In the early morning hours of April 12, Easter Sunday, Terris lost his battle with cancer and passed away.
Joe said they felt fortunate to have the time with his father and learn what he wanted. “He had said, ‘man, if something goes down here, don't bother trying to bring my body back to Wisconsin, especially amid all this COVID stuff.’” According to Joe, who said his dad had decided that the Hawaii State Veteran’s Cemetery was beautiful and the “ground is just way warmer here in the winter than it is in Wisconsin.”
Nothing was simple because of the pandemic. The family made arrangements for him to be cremated, but every step took longer than normal. Since travel was so severely restricted, incoming guests had to cancel their appointments, and Fisher House was able to accommodate Joe and his mom for longer than would be typical.
Joe reflected on how the Fisher House brought comfort to his family.
“Being able to walk around the house, watch the sunset, laugh while watching Big Bang Theory with my mom. It's just, it makes me go back to what my dad said about, ‘even if she doesn't remember because she's happy in the moment, it's worth it.’ But man, even if he was only happy in that moment, it was worth it to me,” he said.

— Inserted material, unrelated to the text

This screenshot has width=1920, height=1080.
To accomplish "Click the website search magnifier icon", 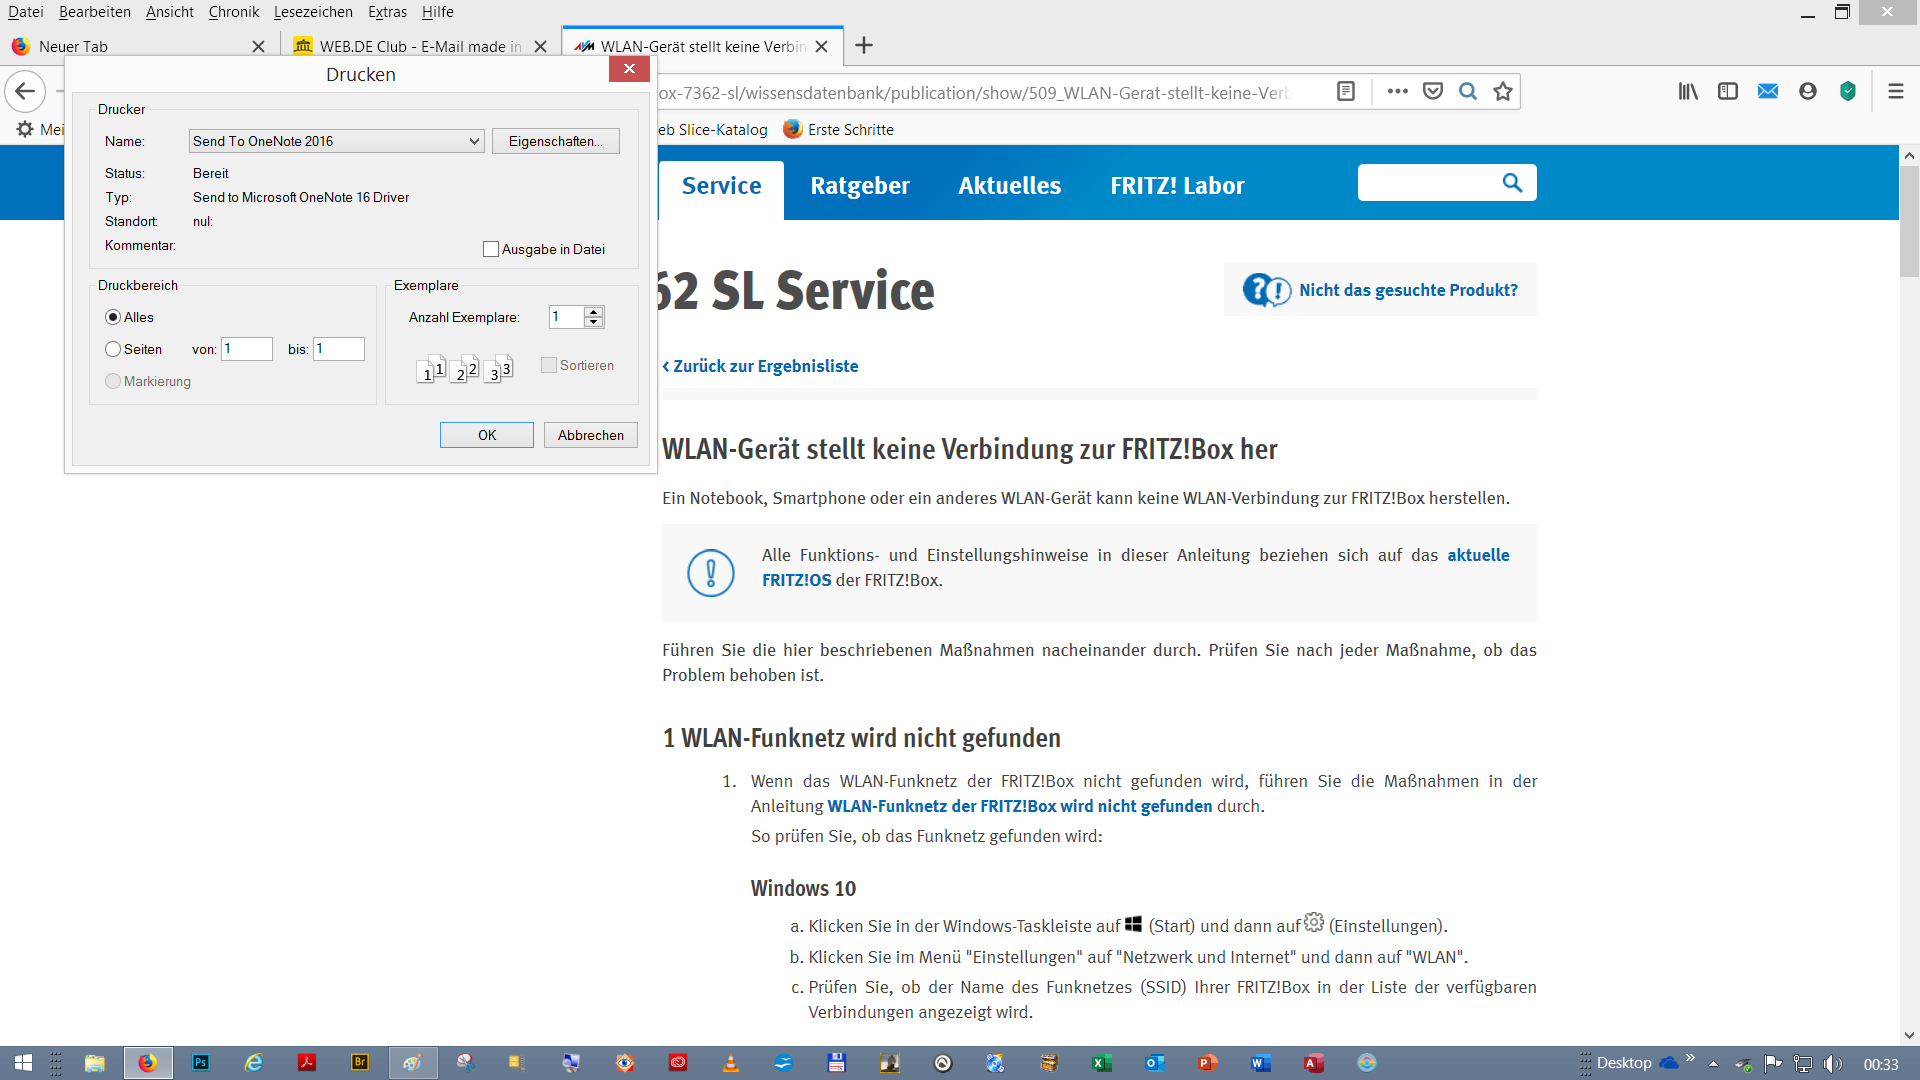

“I just thought it was a place that you could stay while somebody was in the hospital, but it's just so much, it's much more than that,” said Joe. “I'm just eternally grateful for that because those, although as short-lived as it was, that one month after surgery when things were doing better, when we were grilling outside, when we were eating dinner, watching the sunset.”
Joe explained how right up until the end of his father’s life, their family experienced life to the fullest.
“The most important thing really is just don't wait. You know, until it's too late,” he said. “All of that stuff I think was a lot easier on me and my mother because there was nothing left unsaid. You know, we took those trips, we had those dinners, we did that stuff. We, you know, we said, I love you. There was nothing left. He knew where we were at. We knew where he was at. And so, it was much easier to let go at that time.”